(Information shown Opens)

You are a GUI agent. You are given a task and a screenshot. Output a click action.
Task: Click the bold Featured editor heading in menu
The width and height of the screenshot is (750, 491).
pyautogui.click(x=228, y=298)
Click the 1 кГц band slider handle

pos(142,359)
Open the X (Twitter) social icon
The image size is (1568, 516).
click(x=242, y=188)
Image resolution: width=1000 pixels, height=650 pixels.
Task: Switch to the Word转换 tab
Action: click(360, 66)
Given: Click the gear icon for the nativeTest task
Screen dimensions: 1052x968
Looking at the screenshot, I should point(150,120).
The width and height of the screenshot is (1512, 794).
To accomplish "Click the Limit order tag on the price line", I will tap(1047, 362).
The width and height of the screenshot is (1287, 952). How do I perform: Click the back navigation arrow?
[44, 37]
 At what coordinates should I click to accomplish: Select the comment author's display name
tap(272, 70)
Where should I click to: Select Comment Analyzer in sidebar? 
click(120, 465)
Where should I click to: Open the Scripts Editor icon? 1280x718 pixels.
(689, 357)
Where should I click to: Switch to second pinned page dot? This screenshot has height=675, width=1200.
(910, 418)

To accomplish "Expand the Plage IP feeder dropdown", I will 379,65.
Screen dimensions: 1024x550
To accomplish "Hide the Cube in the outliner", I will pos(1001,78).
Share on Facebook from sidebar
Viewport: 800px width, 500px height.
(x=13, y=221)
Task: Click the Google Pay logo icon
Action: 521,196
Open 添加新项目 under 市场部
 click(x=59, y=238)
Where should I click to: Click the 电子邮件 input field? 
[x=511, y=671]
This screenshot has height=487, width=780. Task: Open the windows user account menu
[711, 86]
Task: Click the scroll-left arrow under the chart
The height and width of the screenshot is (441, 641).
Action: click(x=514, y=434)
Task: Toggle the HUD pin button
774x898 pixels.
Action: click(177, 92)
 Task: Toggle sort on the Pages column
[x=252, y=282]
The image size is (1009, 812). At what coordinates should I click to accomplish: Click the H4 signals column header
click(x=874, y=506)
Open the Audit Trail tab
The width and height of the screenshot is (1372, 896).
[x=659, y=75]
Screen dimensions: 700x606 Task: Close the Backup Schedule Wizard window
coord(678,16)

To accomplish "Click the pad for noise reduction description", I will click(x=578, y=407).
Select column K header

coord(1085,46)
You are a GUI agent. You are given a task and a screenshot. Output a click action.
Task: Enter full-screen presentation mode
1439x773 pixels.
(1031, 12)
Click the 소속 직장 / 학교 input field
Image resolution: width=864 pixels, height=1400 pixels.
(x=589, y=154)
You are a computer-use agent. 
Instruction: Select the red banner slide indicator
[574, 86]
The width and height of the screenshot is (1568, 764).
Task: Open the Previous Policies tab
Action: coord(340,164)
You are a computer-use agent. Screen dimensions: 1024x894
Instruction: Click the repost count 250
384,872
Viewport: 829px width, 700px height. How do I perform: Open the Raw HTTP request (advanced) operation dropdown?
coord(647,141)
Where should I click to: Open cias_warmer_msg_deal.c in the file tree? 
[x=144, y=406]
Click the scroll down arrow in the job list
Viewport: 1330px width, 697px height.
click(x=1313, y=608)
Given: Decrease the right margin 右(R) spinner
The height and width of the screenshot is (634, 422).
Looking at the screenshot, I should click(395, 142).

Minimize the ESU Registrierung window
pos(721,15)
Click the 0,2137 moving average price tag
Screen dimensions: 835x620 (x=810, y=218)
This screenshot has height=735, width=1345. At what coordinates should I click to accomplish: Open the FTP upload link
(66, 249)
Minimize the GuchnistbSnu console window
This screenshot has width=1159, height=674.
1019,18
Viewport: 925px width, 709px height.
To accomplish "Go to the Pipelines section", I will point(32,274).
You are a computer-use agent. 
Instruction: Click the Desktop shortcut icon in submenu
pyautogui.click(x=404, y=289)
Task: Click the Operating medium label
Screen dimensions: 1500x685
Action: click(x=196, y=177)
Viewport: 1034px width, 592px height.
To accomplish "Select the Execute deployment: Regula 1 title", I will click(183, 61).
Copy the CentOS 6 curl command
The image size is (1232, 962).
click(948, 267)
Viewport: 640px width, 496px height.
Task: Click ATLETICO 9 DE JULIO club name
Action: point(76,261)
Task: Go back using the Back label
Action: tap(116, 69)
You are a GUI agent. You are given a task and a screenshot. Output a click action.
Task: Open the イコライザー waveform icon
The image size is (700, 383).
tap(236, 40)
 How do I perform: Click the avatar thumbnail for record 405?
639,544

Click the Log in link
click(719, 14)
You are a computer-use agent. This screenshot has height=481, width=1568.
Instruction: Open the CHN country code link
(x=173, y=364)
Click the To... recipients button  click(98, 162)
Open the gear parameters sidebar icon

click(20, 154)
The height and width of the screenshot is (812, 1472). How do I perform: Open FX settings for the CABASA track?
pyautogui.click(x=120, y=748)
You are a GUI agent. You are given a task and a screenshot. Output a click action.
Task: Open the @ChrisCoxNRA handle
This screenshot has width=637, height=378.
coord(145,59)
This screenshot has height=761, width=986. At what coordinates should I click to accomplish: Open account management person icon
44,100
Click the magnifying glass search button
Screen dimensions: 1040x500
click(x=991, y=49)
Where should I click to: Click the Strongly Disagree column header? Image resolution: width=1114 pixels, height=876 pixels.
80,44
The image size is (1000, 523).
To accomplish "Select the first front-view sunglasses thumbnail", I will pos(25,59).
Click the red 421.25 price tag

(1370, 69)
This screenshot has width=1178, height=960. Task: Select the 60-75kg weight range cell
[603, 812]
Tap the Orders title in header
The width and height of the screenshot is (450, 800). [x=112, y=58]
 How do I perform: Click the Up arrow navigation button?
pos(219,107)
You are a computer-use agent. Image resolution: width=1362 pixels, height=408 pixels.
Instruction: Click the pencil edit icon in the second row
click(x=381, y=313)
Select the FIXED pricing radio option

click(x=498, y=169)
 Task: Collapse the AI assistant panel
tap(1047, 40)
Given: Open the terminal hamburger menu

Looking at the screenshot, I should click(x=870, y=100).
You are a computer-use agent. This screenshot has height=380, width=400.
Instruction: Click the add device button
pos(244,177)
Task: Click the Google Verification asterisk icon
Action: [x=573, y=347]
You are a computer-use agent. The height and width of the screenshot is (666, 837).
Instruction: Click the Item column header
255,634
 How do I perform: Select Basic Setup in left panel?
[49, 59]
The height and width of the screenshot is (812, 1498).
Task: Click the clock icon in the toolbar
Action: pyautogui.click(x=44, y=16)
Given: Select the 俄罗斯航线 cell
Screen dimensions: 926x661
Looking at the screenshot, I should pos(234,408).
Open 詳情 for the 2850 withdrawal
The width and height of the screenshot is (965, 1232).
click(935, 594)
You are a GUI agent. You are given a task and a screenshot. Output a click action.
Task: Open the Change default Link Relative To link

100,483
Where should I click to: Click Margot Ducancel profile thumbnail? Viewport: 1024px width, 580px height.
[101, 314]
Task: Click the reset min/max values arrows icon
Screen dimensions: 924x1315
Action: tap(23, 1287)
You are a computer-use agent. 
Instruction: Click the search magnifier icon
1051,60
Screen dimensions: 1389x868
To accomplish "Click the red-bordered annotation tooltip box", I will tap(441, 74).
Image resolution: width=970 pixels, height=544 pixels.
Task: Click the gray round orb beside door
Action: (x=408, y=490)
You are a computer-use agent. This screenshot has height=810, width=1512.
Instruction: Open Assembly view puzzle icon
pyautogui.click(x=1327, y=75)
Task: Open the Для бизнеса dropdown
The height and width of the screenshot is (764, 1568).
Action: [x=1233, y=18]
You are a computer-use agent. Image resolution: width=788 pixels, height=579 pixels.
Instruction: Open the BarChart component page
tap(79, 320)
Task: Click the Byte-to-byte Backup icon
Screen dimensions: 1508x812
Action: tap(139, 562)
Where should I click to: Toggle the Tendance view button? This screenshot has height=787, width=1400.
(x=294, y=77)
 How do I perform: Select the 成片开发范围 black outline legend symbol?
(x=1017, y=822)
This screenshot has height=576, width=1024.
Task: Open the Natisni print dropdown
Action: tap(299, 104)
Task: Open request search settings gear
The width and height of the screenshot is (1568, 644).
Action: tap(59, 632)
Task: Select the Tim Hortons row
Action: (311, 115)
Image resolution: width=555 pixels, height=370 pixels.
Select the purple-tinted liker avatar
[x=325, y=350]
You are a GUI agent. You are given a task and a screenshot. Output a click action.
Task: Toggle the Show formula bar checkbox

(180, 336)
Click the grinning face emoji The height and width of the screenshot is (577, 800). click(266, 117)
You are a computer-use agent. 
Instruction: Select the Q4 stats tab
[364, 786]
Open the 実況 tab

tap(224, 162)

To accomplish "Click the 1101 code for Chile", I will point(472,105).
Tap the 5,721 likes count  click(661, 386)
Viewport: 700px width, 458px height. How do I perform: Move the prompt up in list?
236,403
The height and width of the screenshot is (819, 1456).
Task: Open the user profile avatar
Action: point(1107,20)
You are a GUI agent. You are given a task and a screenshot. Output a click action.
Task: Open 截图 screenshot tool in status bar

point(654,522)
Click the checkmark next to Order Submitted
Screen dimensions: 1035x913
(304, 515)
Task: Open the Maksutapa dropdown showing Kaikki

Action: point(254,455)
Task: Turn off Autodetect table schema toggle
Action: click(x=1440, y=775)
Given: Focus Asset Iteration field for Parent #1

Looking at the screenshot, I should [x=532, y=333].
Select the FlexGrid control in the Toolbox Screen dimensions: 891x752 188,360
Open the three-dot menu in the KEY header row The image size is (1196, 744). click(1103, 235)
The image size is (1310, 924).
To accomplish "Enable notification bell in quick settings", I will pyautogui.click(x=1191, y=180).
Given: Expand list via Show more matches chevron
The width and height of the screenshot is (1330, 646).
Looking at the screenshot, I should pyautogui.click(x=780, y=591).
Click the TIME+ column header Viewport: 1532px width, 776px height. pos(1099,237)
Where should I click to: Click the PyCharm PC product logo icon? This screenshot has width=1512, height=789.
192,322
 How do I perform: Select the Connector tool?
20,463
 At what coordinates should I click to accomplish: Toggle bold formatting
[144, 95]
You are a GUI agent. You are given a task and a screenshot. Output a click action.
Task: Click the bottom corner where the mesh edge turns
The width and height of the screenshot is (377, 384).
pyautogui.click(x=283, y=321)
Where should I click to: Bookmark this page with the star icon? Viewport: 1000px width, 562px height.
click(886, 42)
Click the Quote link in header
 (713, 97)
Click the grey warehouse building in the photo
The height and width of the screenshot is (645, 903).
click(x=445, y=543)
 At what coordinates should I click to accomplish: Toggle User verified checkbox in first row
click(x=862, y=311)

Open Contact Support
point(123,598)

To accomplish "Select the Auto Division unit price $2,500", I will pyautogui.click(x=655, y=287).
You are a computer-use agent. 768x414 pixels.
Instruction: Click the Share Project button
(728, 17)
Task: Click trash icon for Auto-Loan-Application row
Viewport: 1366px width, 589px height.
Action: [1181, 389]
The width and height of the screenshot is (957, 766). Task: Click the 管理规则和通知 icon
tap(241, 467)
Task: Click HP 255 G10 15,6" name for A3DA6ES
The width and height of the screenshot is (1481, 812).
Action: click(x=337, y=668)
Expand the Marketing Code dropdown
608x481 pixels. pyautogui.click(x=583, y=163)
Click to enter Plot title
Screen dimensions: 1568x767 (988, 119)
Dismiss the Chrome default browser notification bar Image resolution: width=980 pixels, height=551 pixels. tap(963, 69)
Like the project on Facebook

(Information shown Closes)

» **Activity**: Take the records above and return, word for word, only the lines that fall from the line with "has height=810, width=1512." to the line with "Task: Open request search settings gear", both of them included.

» **Answer**:
You are a computer-use agent. This screenshot has height=810, width=1512.
Instruction: Open Assembly view puzzle icon
pyautogui.click(x=1327, y=75)
Task: Open the Для бизнеса dropdown
The height and width of the screenshot is (764, 1568).
Action: [x=1233, y=18]
You are a computer-use agent. Image resolution: width=788 pixels, height=579 pixels.
Instruction: Open the BarChart component page
tap(79, 320)
Task: Click the Byte-to-byte Backup icon
Screen dimensions: 1508x812
Action: tap(139, 562)
Where should I click to: Toggle the Tendance view button? This screenshot has height=787, width=1400.
(x=294, y=77)
 How do I perform: Select the 成片开发范围 black outline legend symbol?
(x=1017, y=822)
This screenshot has height=576, width=1024.
Task: Open the Natisni print dropdown
Action: tap(299, 104)
Task: Open request search settings gear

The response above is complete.